Miss Fanny Winifred Park and Lady Stella Clinton, otherwise known as Frederick Park and Ernest Boulton, visited the Strand Theatre in London in full evening dress. They had also been seen in drag attending the Oxford and Cambridge boat race. A police raid on a house used by them and several of their close male friends turned up an array of glamorous frocks, wigs, undergarments and shoes. Outside the Strand, the law pounced. They were paraded in the dock the next day, still in full drag with stubble, on a charge of conspiracy to commit a felony (sodomy). Perhaps due to a lack of gay sub-culture knowledge, the jury acquitted the pair, putting it down to merely disgraceful behaviour. 

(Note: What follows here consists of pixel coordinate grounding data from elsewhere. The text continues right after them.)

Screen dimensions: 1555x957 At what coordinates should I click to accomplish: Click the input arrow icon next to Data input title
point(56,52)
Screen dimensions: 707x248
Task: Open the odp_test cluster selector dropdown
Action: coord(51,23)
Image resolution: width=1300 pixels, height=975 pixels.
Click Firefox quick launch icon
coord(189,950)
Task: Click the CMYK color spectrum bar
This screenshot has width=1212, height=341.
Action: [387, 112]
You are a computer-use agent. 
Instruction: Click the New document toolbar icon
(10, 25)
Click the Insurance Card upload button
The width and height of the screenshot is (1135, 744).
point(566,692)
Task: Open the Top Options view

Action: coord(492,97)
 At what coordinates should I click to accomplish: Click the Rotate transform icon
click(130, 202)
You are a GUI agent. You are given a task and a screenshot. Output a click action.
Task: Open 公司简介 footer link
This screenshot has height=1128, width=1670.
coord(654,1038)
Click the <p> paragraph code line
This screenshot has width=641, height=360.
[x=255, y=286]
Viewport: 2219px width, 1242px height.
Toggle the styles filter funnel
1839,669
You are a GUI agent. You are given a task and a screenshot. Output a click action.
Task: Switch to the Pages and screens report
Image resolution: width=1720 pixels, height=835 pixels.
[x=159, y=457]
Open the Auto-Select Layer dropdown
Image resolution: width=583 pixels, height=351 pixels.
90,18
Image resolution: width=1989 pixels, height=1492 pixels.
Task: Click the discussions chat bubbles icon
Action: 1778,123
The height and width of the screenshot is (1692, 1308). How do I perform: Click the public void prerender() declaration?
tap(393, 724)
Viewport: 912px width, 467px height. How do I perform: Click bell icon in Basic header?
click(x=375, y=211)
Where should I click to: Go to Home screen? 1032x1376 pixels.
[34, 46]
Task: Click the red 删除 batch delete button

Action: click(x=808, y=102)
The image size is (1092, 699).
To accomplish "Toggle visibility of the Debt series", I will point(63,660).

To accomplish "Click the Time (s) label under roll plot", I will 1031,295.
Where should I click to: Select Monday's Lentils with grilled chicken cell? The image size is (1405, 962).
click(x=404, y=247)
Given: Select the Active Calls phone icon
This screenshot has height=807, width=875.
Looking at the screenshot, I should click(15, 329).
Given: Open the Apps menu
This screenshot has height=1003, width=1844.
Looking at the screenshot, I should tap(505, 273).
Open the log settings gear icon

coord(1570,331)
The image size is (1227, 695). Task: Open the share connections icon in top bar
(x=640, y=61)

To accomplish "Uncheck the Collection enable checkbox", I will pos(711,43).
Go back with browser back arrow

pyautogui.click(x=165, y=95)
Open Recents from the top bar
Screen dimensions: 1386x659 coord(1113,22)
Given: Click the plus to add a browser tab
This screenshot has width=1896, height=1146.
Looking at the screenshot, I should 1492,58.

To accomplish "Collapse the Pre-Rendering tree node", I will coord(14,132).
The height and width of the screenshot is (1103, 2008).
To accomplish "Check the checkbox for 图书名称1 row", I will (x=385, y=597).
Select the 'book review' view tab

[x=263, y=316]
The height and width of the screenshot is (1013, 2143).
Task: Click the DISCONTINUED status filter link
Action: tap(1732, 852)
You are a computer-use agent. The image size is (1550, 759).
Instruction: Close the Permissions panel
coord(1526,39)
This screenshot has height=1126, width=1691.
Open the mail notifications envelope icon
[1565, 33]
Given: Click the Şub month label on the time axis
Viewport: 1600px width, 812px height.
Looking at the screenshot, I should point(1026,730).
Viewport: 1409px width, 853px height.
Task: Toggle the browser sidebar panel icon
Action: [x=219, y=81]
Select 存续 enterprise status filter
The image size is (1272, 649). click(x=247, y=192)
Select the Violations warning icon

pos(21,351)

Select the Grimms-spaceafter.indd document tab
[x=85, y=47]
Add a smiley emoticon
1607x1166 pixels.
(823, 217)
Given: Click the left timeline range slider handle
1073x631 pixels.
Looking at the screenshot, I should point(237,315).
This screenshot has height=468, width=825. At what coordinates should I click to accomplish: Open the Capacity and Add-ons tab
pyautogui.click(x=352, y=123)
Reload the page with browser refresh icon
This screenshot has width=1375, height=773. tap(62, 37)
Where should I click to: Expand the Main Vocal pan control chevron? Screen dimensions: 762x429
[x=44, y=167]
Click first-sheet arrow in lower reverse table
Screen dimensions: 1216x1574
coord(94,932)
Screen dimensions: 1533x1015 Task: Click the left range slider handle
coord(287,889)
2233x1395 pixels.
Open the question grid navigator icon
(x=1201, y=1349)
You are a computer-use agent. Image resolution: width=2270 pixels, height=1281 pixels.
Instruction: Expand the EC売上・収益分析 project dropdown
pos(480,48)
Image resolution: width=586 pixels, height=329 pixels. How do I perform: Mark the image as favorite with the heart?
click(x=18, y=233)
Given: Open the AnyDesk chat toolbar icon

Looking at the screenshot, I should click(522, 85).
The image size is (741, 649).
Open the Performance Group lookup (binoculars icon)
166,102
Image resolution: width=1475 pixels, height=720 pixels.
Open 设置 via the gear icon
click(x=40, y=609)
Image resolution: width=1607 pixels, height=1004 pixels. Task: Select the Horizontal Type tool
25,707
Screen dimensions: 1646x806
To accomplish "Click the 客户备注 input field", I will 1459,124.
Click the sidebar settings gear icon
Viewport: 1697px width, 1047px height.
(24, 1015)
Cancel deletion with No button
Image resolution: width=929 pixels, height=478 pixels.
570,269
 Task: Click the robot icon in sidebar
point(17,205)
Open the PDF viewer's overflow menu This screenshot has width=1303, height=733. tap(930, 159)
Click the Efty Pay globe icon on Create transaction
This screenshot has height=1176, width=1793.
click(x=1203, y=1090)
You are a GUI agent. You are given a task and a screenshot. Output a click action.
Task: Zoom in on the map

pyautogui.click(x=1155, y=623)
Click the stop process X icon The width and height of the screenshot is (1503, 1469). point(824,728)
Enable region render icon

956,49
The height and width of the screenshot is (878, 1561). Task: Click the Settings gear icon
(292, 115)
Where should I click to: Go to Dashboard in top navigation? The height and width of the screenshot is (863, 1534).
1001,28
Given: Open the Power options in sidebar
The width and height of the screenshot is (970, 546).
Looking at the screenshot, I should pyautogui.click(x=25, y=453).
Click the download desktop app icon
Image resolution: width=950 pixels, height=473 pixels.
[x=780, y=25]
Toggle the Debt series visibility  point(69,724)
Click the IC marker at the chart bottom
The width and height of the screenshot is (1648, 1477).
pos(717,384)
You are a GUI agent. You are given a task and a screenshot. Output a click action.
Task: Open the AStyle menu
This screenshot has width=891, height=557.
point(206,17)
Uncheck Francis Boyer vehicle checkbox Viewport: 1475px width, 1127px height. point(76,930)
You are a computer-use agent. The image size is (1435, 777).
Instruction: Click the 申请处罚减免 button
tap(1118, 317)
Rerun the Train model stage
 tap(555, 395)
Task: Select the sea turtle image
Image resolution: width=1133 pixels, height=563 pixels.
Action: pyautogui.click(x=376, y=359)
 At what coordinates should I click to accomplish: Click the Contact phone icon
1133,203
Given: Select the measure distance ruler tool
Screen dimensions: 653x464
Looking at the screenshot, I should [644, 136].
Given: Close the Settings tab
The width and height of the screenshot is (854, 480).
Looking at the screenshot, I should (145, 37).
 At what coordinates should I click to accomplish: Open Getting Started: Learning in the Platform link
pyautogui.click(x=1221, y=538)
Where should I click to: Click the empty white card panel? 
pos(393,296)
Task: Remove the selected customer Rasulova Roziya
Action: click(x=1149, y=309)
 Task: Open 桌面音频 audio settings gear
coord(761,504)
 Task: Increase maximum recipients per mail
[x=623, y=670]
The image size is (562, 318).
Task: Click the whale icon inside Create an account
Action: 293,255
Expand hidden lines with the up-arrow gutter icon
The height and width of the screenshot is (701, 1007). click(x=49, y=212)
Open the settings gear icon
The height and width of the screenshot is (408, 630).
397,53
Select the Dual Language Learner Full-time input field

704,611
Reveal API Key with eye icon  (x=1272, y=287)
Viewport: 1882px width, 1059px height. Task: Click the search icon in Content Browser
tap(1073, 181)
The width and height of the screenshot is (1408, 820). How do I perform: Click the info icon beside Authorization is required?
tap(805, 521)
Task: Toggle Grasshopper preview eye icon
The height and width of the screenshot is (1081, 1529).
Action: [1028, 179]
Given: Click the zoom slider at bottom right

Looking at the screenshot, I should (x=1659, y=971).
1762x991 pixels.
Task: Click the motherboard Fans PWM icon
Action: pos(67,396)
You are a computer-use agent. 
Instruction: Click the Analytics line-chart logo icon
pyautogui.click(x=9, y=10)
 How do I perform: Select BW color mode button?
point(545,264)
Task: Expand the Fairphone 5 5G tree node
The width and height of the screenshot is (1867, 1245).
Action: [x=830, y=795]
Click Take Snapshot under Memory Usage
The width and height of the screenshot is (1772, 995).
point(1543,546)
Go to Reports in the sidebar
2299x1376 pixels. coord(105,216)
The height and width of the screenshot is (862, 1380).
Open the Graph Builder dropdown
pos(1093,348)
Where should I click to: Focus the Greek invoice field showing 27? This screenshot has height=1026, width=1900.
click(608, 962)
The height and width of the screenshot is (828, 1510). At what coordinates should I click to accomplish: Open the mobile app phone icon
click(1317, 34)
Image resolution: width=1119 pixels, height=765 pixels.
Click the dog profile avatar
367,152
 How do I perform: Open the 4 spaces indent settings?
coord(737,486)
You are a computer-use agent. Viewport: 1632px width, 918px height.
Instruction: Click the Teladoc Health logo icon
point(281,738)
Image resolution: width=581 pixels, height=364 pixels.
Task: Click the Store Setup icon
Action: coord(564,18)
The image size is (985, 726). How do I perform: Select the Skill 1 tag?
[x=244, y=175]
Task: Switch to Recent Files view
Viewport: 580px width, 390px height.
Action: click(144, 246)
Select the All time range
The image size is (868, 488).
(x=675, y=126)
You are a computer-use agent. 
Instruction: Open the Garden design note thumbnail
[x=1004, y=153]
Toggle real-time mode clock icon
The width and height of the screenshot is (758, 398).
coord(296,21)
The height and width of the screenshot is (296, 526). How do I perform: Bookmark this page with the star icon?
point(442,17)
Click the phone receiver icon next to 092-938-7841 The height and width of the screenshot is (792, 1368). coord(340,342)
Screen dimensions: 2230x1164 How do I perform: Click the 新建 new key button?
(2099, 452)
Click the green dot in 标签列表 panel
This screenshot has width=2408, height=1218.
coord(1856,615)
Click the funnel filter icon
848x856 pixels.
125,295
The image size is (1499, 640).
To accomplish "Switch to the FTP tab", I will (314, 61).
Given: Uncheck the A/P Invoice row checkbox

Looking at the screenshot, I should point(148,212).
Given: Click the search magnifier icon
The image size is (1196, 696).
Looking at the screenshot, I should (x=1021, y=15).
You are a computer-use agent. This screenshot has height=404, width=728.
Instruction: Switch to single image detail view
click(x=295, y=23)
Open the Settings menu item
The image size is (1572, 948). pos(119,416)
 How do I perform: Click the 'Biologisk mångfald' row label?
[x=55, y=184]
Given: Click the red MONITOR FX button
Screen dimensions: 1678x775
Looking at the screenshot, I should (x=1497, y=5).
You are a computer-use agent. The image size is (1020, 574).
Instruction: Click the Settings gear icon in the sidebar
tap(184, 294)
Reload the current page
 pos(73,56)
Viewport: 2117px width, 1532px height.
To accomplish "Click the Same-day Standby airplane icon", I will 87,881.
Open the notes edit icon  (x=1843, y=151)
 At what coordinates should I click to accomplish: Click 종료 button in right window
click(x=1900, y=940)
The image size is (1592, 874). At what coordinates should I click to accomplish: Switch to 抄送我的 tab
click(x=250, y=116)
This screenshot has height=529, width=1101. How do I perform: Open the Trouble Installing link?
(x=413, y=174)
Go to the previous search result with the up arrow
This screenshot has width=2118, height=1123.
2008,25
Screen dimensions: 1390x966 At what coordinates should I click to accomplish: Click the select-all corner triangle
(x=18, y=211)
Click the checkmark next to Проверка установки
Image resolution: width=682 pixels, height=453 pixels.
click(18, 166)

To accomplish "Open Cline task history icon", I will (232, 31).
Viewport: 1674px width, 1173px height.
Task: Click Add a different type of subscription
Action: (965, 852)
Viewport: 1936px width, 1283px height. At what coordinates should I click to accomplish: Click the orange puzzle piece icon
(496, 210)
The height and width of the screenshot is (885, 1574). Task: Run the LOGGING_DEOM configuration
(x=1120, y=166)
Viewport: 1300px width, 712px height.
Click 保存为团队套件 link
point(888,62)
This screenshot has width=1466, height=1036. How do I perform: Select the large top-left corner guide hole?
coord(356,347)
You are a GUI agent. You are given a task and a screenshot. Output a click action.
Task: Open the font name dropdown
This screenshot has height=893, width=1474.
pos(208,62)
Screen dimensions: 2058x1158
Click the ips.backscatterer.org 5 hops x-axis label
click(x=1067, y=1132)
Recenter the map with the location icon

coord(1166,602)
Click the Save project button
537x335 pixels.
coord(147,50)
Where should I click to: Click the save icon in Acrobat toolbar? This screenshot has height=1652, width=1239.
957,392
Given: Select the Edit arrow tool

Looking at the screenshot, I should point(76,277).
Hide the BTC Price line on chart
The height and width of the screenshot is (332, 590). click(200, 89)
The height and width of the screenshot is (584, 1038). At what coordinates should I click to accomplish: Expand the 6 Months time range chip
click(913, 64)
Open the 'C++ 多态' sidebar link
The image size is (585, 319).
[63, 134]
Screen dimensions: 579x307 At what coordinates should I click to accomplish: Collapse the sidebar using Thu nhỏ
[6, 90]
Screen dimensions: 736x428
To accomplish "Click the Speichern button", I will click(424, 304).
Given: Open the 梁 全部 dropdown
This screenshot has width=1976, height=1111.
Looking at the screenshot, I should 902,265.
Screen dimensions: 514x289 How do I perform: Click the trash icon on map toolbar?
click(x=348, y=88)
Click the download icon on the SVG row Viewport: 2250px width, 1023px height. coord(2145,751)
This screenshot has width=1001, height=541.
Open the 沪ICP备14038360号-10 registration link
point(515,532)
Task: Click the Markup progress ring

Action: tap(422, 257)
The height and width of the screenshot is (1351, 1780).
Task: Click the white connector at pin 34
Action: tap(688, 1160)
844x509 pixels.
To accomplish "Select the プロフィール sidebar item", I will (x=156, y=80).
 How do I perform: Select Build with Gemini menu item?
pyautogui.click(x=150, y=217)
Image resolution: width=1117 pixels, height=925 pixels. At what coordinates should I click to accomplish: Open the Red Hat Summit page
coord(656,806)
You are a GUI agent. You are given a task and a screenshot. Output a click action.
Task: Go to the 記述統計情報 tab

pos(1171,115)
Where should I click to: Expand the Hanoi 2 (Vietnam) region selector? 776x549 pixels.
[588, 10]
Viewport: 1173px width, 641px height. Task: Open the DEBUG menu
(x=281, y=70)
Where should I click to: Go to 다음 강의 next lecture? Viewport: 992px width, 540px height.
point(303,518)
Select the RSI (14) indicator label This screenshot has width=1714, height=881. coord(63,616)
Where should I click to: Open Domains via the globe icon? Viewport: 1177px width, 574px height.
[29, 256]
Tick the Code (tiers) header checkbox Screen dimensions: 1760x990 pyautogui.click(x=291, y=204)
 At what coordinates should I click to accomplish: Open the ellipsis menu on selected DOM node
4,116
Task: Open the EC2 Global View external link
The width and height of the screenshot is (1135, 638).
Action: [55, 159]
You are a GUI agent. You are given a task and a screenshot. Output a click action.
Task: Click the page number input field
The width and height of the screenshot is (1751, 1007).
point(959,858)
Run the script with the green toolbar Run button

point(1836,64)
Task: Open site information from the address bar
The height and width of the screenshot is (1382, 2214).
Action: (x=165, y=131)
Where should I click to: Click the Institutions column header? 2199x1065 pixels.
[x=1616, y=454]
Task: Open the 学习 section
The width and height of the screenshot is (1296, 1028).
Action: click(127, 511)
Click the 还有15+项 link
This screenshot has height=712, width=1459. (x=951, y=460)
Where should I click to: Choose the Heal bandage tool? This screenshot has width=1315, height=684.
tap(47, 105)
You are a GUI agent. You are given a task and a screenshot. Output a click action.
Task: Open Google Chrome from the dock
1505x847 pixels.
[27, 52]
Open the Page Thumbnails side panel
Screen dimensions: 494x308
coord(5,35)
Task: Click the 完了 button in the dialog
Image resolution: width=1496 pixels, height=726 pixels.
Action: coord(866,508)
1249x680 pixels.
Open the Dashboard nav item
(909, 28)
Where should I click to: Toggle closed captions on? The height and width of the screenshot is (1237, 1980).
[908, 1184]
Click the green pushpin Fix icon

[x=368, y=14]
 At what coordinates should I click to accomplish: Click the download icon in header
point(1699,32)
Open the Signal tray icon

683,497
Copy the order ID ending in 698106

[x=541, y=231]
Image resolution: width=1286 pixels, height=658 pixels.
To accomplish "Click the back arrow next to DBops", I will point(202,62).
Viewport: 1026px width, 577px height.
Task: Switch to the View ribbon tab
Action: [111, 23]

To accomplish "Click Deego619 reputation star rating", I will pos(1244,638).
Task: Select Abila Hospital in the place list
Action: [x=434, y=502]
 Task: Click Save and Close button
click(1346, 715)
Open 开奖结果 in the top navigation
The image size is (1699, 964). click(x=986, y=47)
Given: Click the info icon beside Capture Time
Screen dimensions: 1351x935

A Notable House In Holborn / 1718 

A campaign against immorality by self-appointed reformer Charles Hitchin, led to the arrest of a group of men returning to a molly house (gay venue) in Holborn, having wandered the streets dressed as milkmaids and shepherdesses. Arrested and sent to the Workhouse, there they remained for some time until one of them threatened to tell of Hitchin's secret liaisons with 'he-whores'. Subsequently, an application to the Lord Mayor procured their swift discharge. 

Elizabeth I / 1543 

A school of thought suggests that Good Queen Bess might have been a geezer! Moved out of London to avoid The Plague, legend has it that the ten-year-old girl fell ill and died the day before her father, the formidable Henry VIII, visited. Her panic-stricken guardians, Lady Kat Ashley and Thomas Perry, knew this would mean certain execution. The closest they could find to a solution to fool the King and buy time to flee was a local boy called Neville. Surprisingly, the deception is said to have worked. Virgin Elizabeth never married, despite the importance of continuing the Tudor dynasty. Many had their suspicions, though the secret remained close to Elizabeth's (false) bosom. Her tutor noticed and the skeleton of a young girl in bejewelled royal clothing was later dug up. The shaved eyebrows, heavy makeup, wigs and stylised portraits are perhaps clues. No autopsy, no state funeral, she was instead interred with her sister Mary at Westminster Abbey. Maybe her quote, "I have the heart and stomach of a king" was accurate.